++++ GIVEN RECORDS ++++

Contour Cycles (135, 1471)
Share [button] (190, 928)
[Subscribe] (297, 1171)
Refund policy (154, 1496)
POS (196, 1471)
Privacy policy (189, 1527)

++++

- **WORK TO COMPLETE**: Each entry above needs to be duplicated verbatim.

- **SOLUTION FOR THIS PROBLEM**:
Contour Cycles (135, 1471)
Share [button] (190, 928)
[Subscribe] (297, 1171)
Refund policy (154, 1496)
POS (196, 1471)
Privacy policy (189, 1527)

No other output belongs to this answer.